[TEXT UNDER STUDY]:
Besides being paid less, women are asked to do more — for free. And this unpaid work, completed by women, holds communities and organizations together. Globally, an estimated 6 million women do unpaid or underpaid work in core health system roles, such as community health workers. Female primary care physicians spend 15.7% more time with each patient, 20% more time reading and analyzing patient records, and answer 51 more messages per month from patients than male physicians — to anyone who has worked in healthcare, that’s a lot of messages.
Health education mirrors the high expectations and lower relative compensation in clinical medicine. While teaching, I (JM) averaged 80-100 weekly hours during the academic year and spent much “free time” counseling students to ensure they had a positive learning experience — an expectation students did not report with my male peers. Male academic faculty can spend more time doing research, while women spend more time on teaching and other duties. Yet, men’s favorable evaluations mean they are more likely to get promotions, tenure, and ultimately, higher salaries and income.
Not only do women do more and get paid less, we are criticized for how we do it, too. While men can have their eyes on raises and promotions, women spend their precious energy juggling conflicting social and professional expectations — the unpaid non-work.
“Be knowledgeable but don’t forget to smile!”
“Don’t be selfish; do more work for free so your colleagues will like you!”
News flash: in contrast with men, women who are more successful are less liked anyway. So, we are doomed if we do well, doomed if we don’t. Additionally, we must balance being colorful without being too ethnic; competitive without losing femininity; strong without violating typical gender norms; assertive without being aggressive; and collaborative without claiming credit for our own contributions. Imagine walking a tightrope and carrying bowling balls while balancing plates — that’s what it’s like to be a WOC in the workplace.

[SUPPLIED DATA]:
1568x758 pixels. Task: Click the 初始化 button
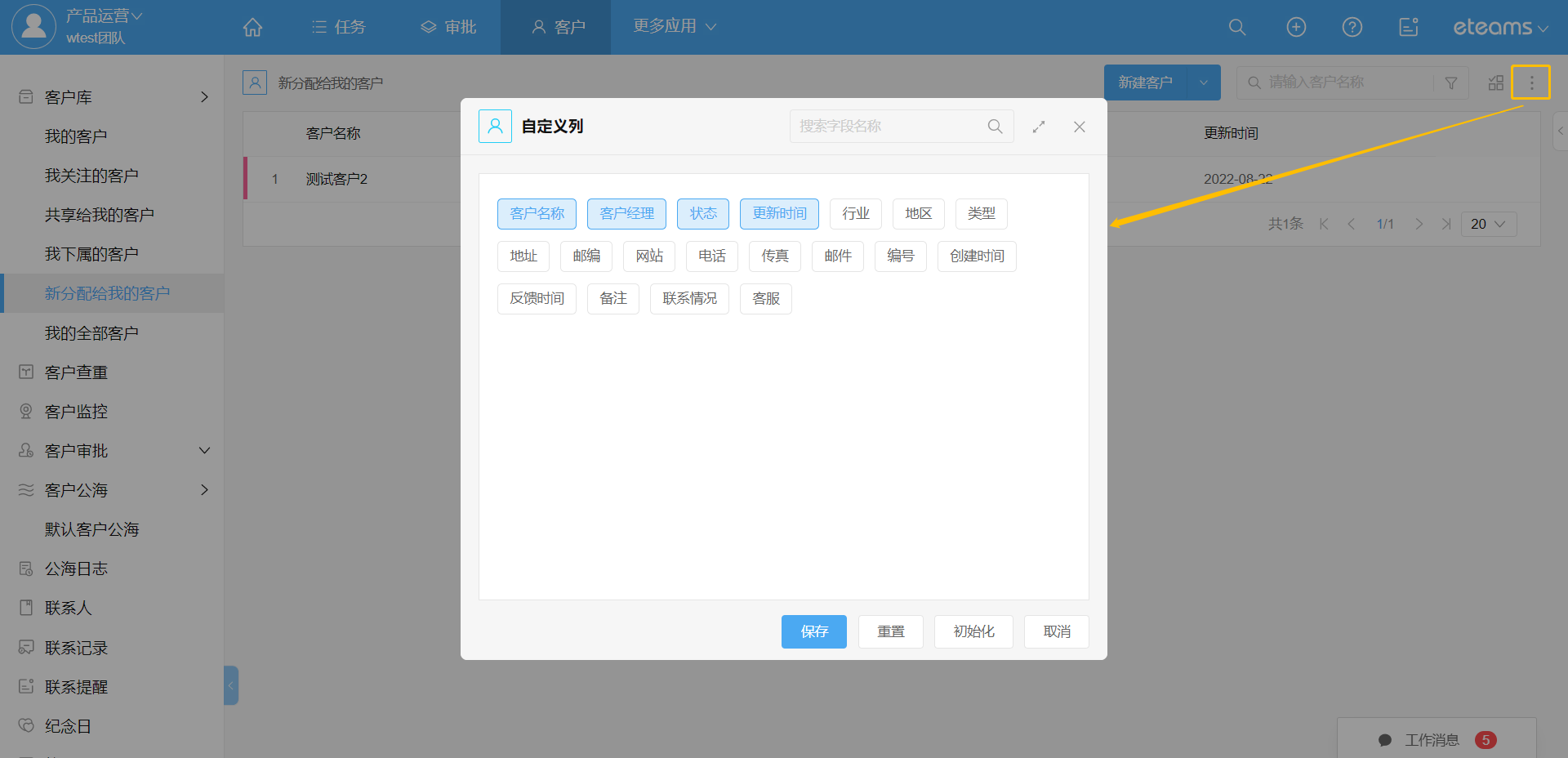973,631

[TASKS TO PERFORM]:
**a)** In the passage on women's unpaid work, how much more time do female primary care physicians spend with each patient than male physicians?
**b)** Render this sentence from the passage on women's unpaid work in Spanish: "Male academic faculty can spend more time doing research, while women spend more time on teaching and other duties."
**c)** Write what comes next in the passage on women's unpaid work, picking up after its final sentence.

[ANSWERS BY ITEM NUMBER]:
**a)** 15.7% more time.

**b)** Los docentes académicos varones pueden dedicar más tiempo a la investigación, mientras que las mujeres dedican más tiempo a la enseñanza y a otras tareas.

**c)**
There are certainly jobs in which women come out on top financially. Male models, for instance, make up to 75% less than female models. However, women in the modeling industry have uniquely short careers, which limit their lifetime earnings compared to male models, and the industry is no picnic for women. The air of modeling, particularly that of supermodels, is rarefied and limited. Even if Naomi Campbell comes easily to mind, WOC don’t have access to as many opportunities as white women, who are featured in 78% of all fashion ads. These “women-dominated” jobs represent a minute fraction of the workforce and do nothing to right the wage gap. We’re definitely not seeing the impact in our respective healthcare fields.
Since the Equal Pay Act in 1963, the pay gap has been closing at a glacial pace. At this rate, pay parity with men will not be achieved until 2056, and Black women’s pay parity with white men will not be achieved until 2130 — a number so far in the future that it looks more like a locker combination than a year. But it’s not enough to only talk about the $900,000 women lose to the pay gap over their lifetime. We must include the work gaps in this dialogue. Remember the 1800s rhyming couplet, “Man works till set of sun, woman’s work is never done”?
It’s 2024 and it’s time for women to be paid equally for all the work we do.
Jacqueline Mitchell, MS, is a professor emeritus in health, and works with BIPOC women in holistic health, disease prevention, and health restoration. She is also a community health advocate and educator. Mengyi (Zed) Zha, MD, is a physician in Washington and an agented nonfiction writer. Her work-in-progress is one on medical misogyny and racism.